◆ Your task ◆
From the listing below, extract each line containing the string "computer".

◆ The data ◆

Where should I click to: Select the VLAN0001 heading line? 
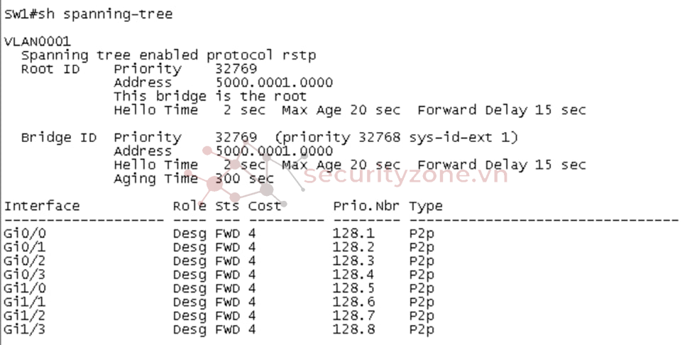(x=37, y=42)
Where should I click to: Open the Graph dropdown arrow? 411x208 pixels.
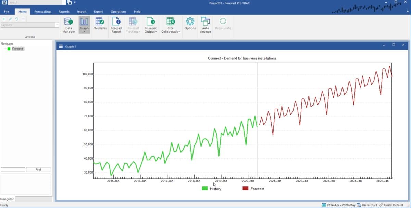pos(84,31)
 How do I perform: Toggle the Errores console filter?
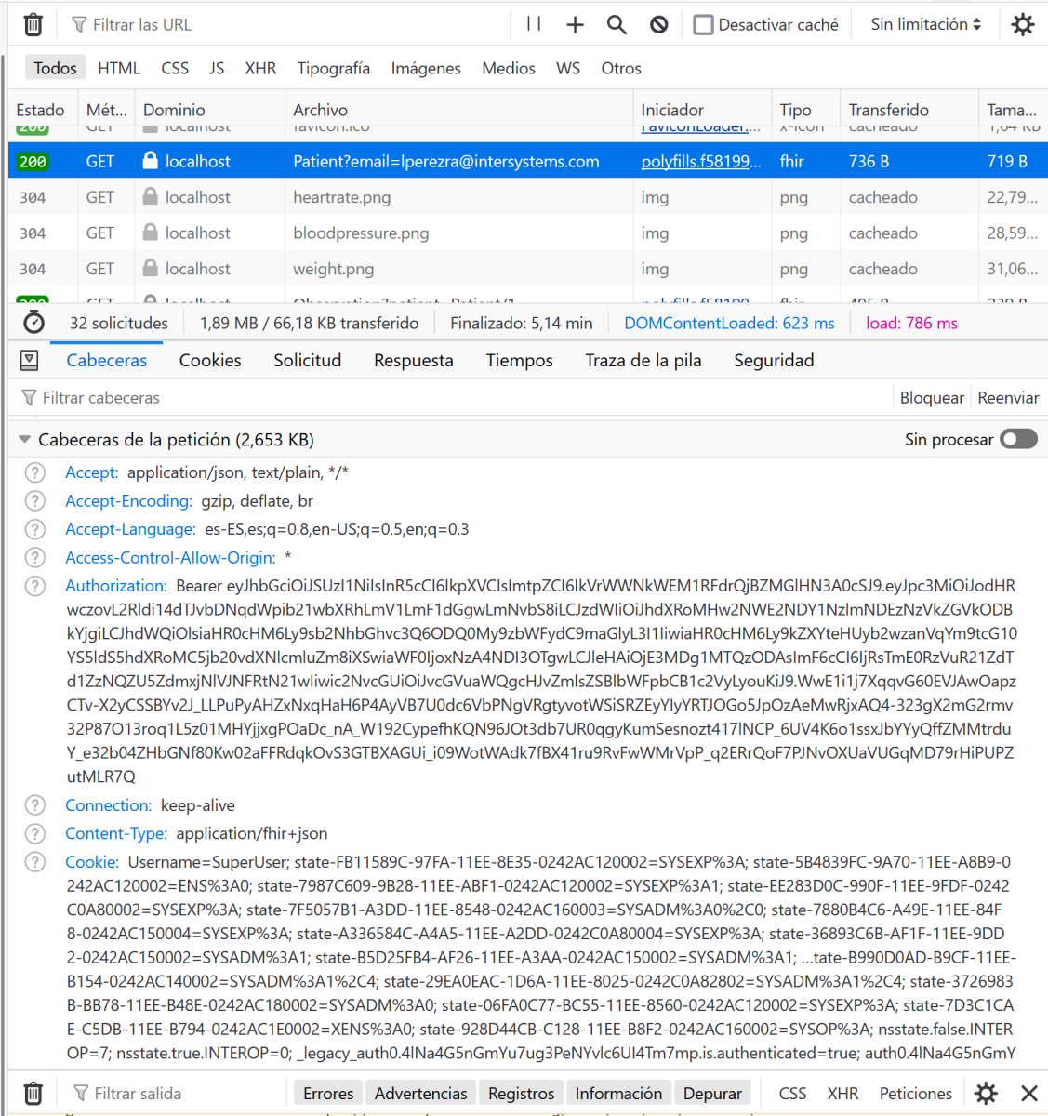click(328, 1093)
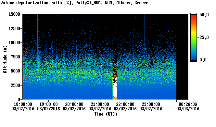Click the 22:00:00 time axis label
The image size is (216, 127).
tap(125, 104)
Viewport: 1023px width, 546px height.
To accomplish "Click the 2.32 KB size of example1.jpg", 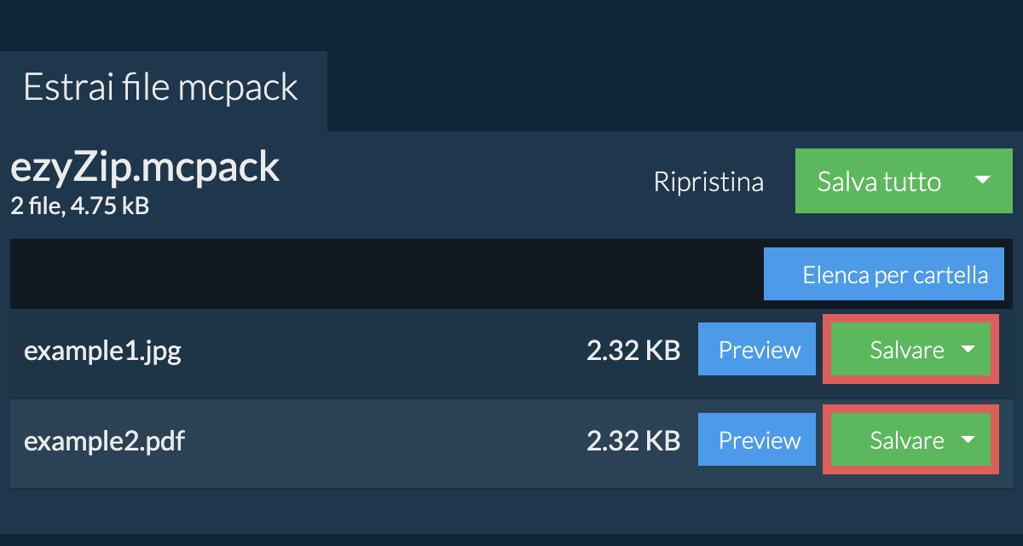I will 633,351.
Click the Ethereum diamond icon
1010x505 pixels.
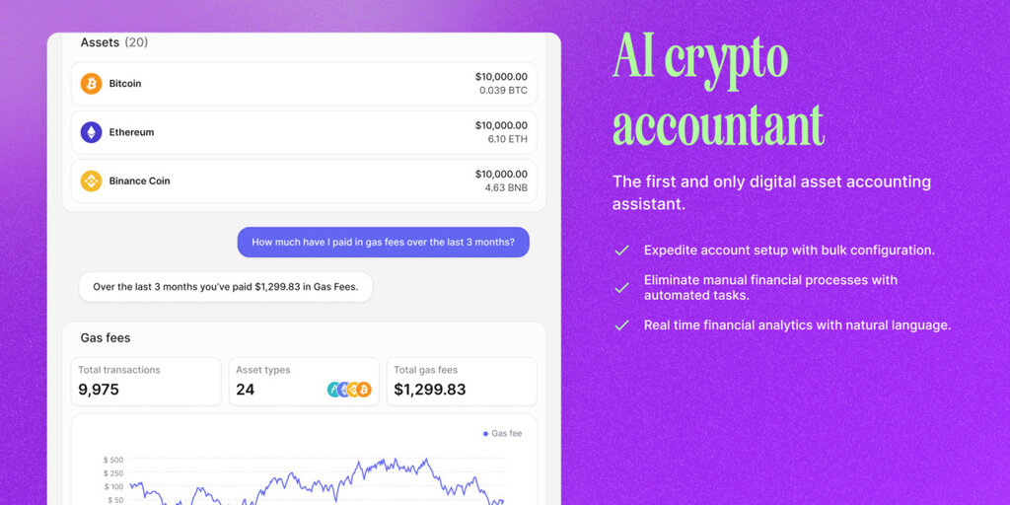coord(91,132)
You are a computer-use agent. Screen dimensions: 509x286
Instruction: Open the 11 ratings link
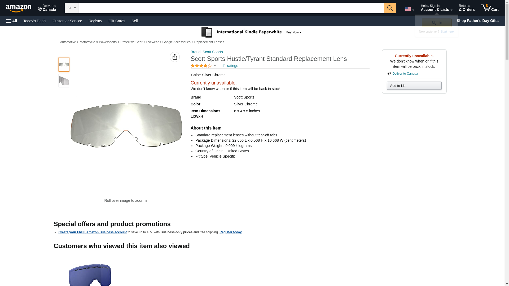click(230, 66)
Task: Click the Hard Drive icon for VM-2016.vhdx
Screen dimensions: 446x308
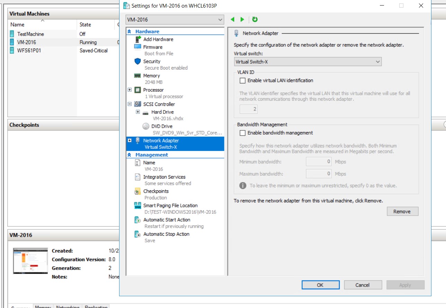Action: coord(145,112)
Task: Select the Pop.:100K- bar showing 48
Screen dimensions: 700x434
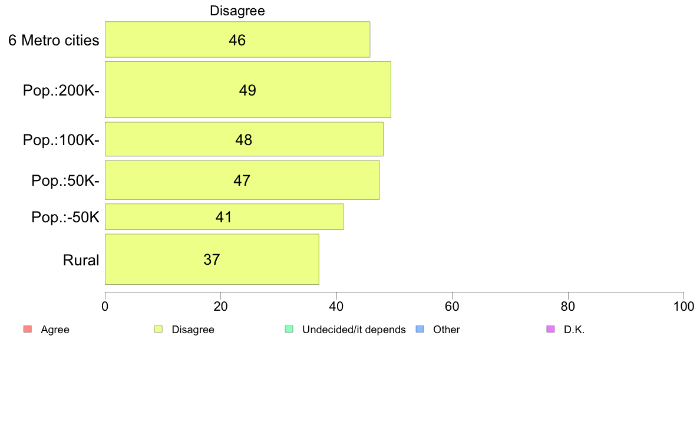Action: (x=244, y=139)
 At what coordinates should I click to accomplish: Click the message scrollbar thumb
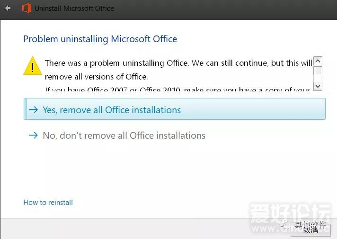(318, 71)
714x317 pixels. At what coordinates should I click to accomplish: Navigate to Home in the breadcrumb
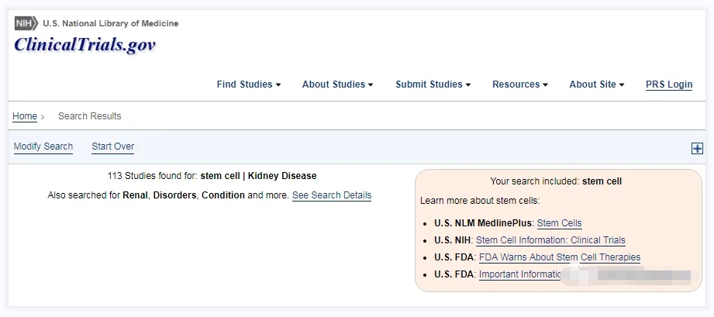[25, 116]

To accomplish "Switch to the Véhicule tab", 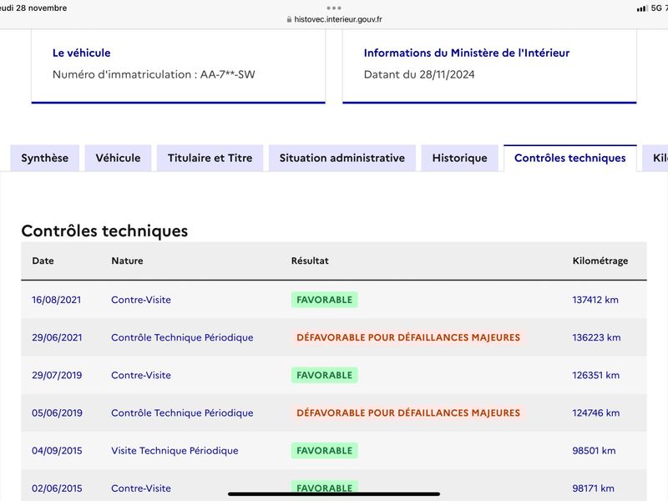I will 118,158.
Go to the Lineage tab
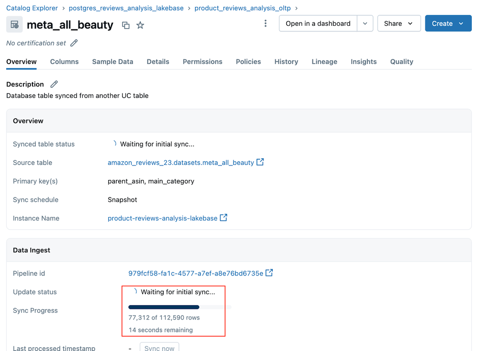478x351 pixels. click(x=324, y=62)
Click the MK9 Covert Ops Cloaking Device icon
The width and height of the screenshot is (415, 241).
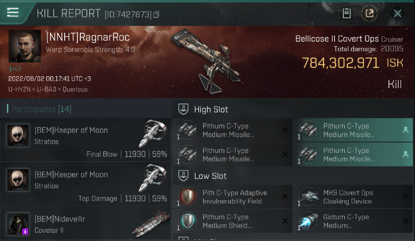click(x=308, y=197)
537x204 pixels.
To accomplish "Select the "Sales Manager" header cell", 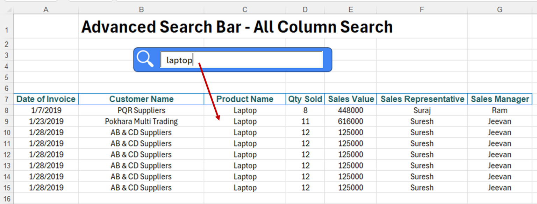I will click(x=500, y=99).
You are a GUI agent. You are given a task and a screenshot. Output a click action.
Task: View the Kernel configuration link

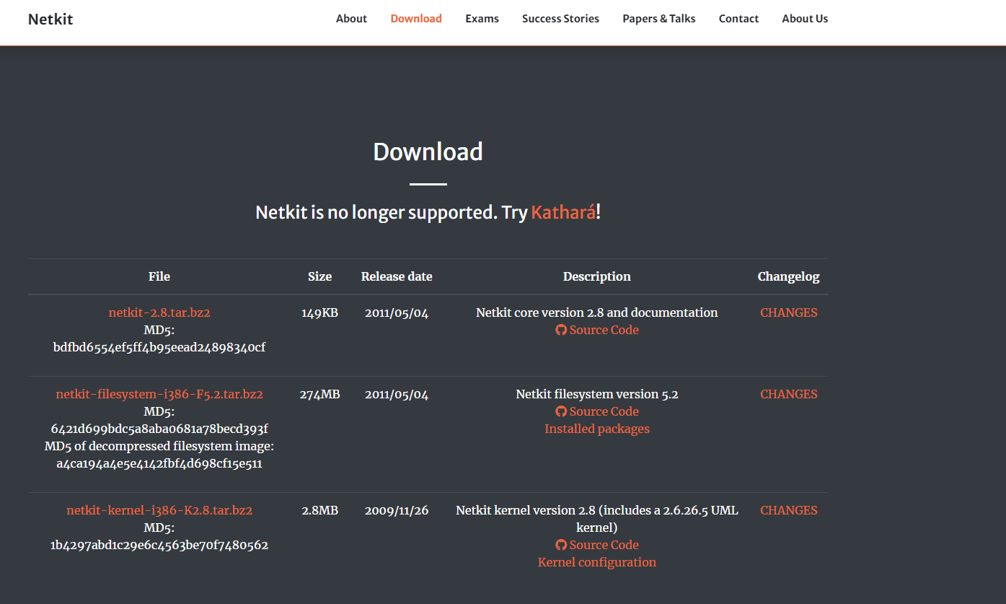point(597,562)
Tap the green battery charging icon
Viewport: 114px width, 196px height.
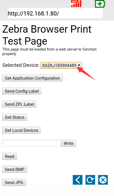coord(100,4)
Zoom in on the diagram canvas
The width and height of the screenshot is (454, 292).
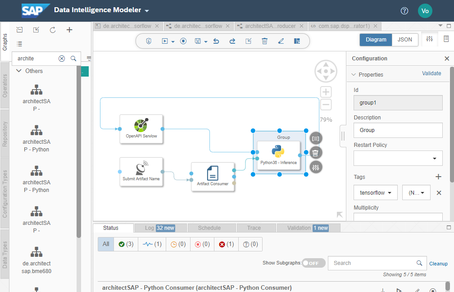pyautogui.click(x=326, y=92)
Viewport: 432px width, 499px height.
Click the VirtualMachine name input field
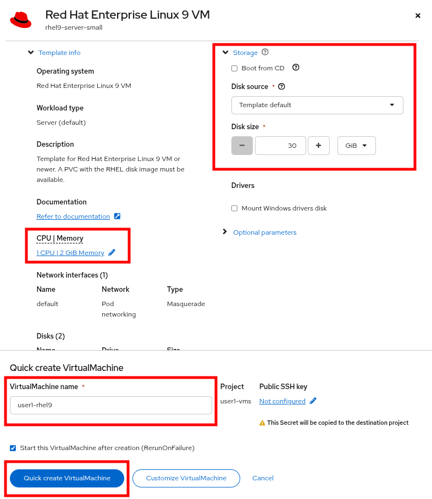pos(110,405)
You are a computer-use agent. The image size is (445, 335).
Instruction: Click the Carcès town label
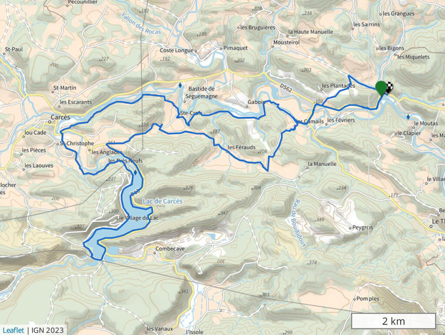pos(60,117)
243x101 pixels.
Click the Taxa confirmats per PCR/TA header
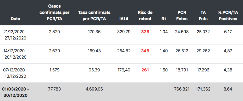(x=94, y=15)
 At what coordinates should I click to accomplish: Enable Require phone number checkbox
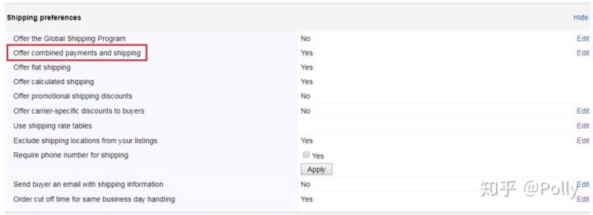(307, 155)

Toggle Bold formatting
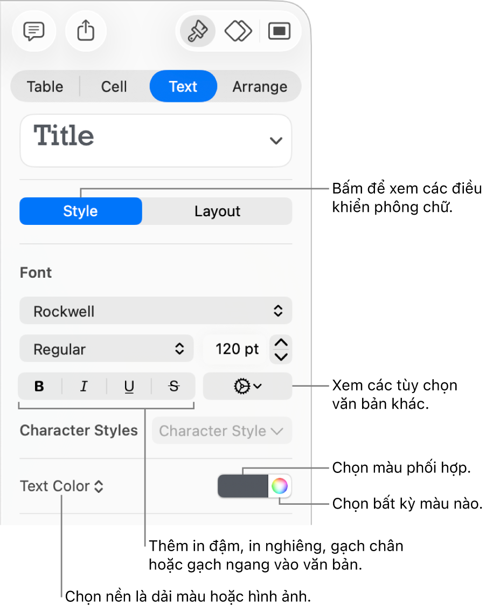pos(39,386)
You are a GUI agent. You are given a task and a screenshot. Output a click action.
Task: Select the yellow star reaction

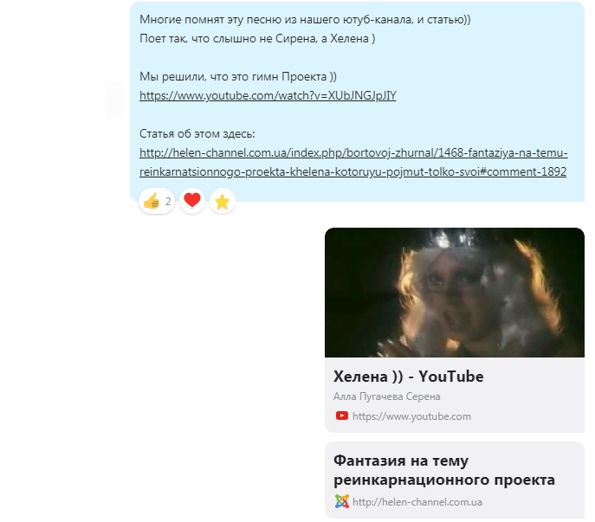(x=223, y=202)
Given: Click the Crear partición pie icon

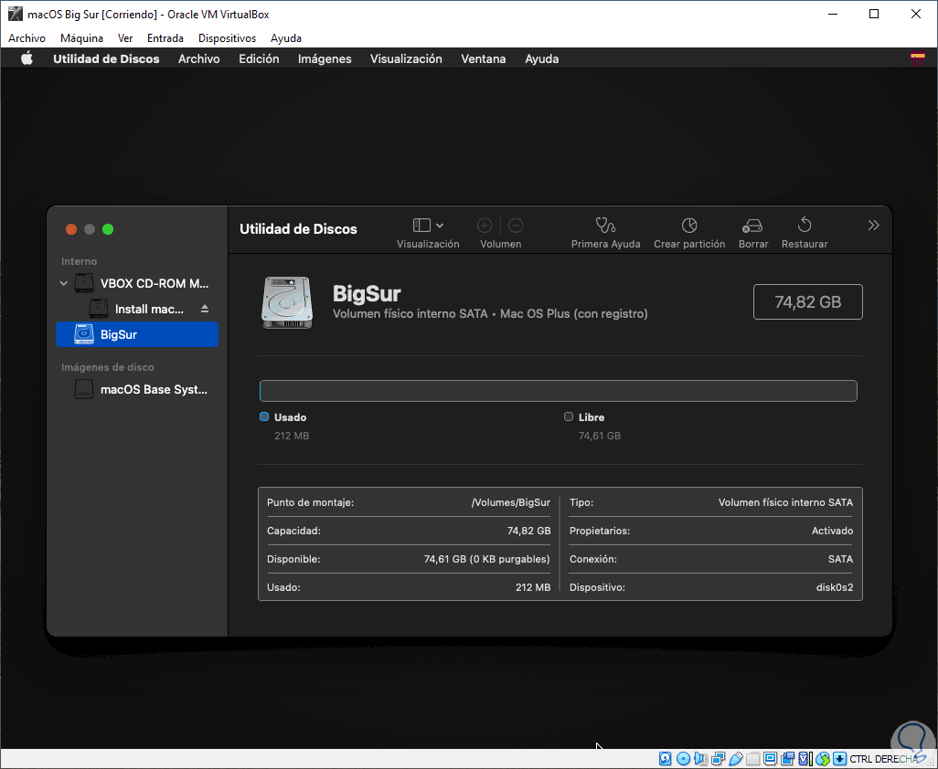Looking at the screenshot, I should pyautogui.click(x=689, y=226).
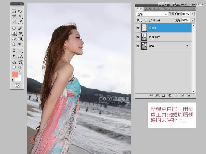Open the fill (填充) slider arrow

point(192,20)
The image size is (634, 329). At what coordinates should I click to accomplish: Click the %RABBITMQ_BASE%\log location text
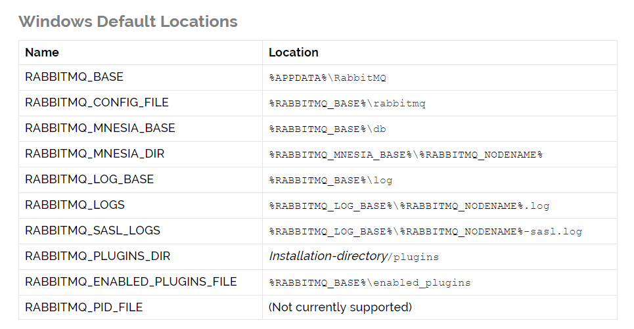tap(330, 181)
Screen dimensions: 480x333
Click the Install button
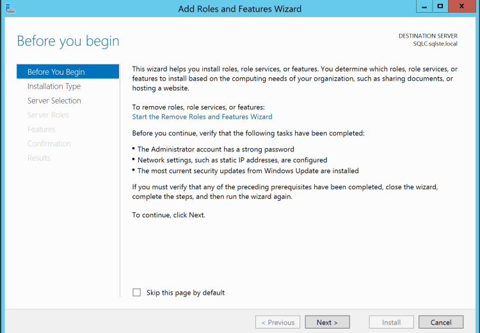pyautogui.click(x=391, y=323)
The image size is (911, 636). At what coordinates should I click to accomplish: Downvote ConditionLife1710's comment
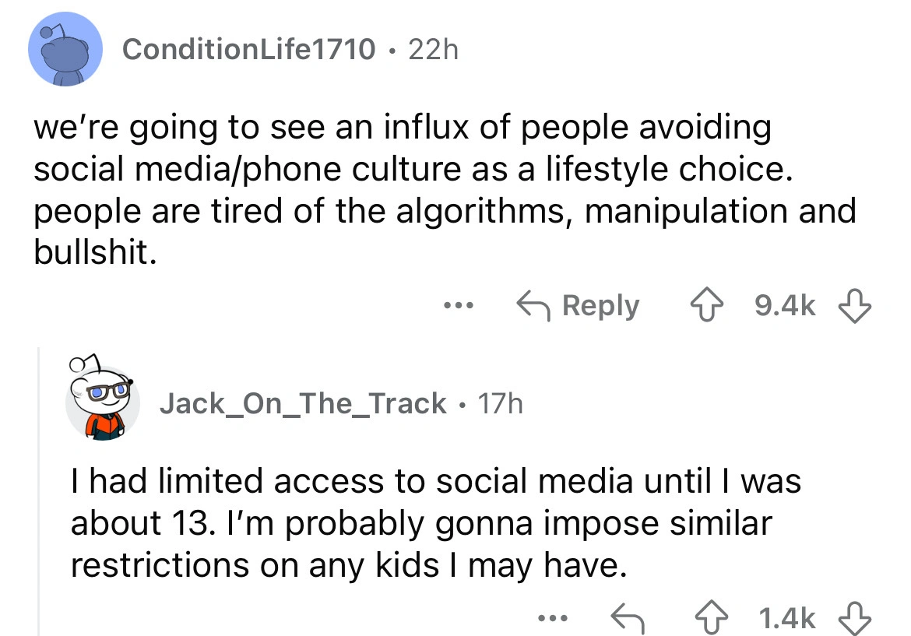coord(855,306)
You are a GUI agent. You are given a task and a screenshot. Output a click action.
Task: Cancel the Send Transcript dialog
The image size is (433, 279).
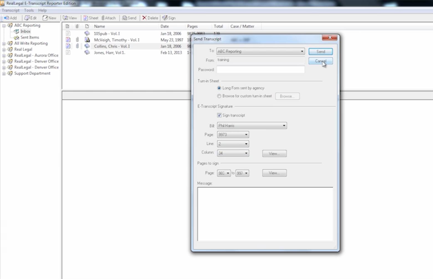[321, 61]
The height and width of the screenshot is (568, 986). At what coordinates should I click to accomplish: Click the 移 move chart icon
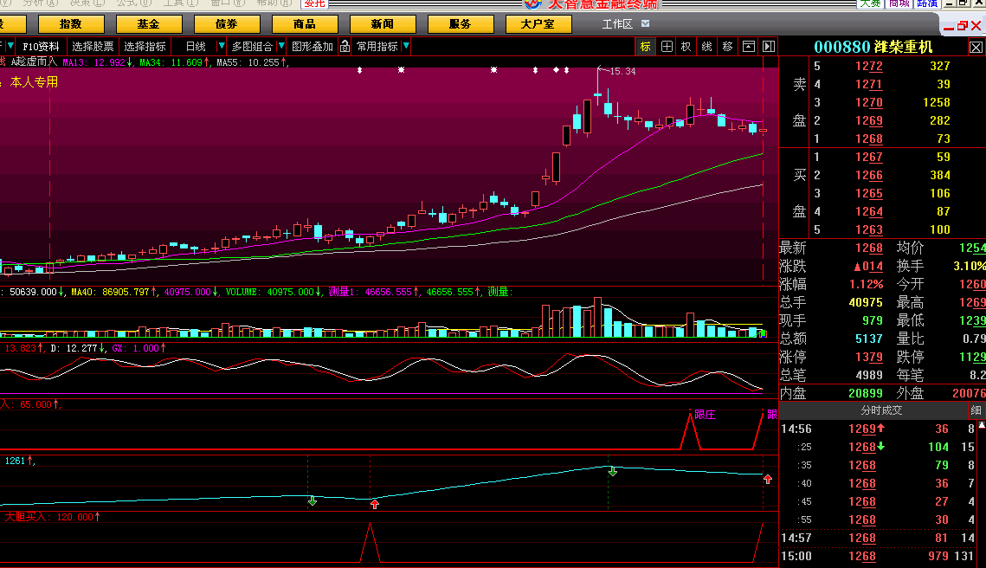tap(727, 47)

◆ Result ◆
You are a computer-use agent. Screen dimensions: 509x286
You are a computer-use agent. The image size is (445, 335).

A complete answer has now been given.